──────── RECORDED DATA ────────

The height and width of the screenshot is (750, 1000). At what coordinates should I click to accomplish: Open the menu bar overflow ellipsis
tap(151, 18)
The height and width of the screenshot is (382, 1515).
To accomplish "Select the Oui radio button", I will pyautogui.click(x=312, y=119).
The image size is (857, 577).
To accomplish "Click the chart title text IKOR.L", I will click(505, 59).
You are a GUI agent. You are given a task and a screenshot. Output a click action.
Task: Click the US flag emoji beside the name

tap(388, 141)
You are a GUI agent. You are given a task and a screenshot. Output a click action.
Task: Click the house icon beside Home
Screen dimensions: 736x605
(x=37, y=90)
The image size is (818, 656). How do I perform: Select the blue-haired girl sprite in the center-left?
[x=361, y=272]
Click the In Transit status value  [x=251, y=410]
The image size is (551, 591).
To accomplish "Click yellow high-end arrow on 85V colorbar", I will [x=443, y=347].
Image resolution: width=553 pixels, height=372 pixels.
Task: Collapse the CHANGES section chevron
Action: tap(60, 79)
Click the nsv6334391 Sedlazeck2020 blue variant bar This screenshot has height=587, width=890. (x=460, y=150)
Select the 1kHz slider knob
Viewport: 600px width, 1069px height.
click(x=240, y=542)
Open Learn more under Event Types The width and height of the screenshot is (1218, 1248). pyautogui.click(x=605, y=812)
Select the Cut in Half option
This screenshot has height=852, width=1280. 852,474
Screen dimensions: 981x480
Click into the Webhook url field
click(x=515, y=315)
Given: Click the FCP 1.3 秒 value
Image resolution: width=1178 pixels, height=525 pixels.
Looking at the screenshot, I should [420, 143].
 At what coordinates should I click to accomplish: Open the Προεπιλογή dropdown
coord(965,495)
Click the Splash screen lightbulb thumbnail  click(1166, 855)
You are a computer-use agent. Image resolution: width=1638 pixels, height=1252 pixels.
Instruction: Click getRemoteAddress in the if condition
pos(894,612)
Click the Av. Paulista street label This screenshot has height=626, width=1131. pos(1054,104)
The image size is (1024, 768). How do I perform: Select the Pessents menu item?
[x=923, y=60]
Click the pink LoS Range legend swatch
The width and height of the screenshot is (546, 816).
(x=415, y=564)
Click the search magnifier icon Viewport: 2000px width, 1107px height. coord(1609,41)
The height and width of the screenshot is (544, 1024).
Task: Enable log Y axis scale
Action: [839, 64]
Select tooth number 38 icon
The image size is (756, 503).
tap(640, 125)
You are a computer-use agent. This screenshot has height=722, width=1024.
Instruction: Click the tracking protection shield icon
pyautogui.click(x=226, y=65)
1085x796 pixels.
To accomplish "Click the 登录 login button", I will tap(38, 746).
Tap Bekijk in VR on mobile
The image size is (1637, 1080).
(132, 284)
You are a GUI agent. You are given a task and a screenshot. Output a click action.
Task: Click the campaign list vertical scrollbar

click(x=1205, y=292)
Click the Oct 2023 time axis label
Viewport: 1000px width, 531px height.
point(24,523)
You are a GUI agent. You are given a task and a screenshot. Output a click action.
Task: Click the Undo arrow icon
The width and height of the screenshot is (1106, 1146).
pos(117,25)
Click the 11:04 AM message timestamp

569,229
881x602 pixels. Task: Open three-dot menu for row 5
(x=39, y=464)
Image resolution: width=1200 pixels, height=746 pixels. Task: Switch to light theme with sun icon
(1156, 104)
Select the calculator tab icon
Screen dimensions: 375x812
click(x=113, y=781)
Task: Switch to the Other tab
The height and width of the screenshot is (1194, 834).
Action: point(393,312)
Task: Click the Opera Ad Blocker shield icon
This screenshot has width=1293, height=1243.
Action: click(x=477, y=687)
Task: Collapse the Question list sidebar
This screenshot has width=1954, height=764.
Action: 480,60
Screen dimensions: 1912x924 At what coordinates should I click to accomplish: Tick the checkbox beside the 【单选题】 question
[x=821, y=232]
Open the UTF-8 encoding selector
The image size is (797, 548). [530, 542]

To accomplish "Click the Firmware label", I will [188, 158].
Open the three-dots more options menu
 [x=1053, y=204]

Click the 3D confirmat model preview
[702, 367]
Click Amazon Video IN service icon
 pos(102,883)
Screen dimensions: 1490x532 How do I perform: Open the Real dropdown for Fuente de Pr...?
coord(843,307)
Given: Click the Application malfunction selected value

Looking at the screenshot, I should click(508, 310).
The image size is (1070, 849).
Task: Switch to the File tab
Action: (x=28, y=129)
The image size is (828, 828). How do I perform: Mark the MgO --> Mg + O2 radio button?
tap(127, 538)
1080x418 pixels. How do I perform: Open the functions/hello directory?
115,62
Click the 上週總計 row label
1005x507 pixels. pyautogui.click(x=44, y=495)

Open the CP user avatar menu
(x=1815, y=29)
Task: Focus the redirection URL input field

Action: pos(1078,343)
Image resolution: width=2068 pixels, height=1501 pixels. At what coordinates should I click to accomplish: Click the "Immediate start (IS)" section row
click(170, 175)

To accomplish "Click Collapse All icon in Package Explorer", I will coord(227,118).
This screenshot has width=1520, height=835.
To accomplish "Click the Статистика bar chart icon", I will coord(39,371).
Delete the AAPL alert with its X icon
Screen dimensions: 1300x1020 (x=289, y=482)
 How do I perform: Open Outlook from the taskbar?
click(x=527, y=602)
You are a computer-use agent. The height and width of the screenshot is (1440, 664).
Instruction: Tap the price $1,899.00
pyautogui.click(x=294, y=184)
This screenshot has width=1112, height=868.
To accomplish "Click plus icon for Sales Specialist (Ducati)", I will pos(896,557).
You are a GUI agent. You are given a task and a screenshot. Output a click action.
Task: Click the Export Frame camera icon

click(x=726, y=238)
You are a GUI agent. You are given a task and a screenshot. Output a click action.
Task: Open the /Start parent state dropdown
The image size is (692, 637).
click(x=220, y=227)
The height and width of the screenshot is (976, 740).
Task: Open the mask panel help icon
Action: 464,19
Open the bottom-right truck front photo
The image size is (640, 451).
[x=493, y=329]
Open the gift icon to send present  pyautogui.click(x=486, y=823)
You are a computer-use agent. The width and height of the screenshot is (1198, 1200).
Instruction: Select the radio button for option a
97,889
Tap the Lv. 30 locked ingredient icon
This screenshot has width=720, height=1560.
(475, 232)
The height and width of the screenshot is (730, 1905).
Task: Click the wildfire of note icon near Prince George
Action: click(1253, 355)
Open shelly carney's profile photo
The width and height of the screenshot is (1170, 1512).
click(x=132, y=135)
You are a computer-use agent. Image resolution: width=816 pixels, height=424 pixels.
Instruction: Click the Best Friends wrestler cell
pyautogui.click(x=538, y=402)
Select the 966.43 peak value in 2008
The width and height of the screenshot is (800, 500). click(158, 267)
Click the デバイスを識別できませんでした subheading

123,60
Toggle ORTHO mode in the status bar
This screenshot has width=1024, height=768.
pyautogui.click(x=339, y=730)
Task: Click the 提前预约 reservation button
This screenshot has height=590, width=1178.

────────

> _REQUIREMENT_:
Could you copy exactly the lines from the first line of the records above through the line containing "Screen dimensions: 981x480", both included, and nothing else?

> _EXERCISE RESULT_:
The height and width of the screenshot is (750, 1000). At what coordinates should I click to accomplish: Open the menu bar overflow ellipsis
tap(151, 18)
The height and width of the screenshot is (382, 1515).
To accomplish "Select the Oui radio button", I will pyautogui.click(x=312, y=119).
The image size is (857, 577).
To accomplish "Click the chart title text IKOR.L", I will click(505, 59).
You are a GUI agent. You are given a task and a screenshot. Output a click action.
Task: Click the US flag emoji beside the name

tap(388, 141)
You are a GUI agent. You are given a task and a screenshot. Output a click action.
Task: Click the house icon beside Home
Screen dimensions: 736x605
(x=37, y=90)
The image size is (818, 656). How do I perform: Select the blue-haired girl sprite in the center-left?
[x=361, y=272]
Click the In Transit status value  [x=251, y=410]
The image size is (551, 591).
To accomplish "Click yellow high-end arrow on 85V colorbar", I will [x=443, y=347].
Image resolution: width=553 pixels, height=372 pixels.
Task: Collapse the CHANGES section chevron
Action: tap(60, 79)
Click the nsv6334391 Sedlazeck2020 blue variant bar This screenshot has height=587, width=890. (x=460, y=150)
Select the 1kHz slider knob
Viewport: 600px width, 1069px height.
click(x=240, y=542)
Open Learn more under Event Types The width and height of the screenshot is (1218, 1248). pyautogui.click(x=605, y=812)
Select the Cut in Half option
This screenshot has height=852, width=1280. 852,474
Screen dimensions: 981x480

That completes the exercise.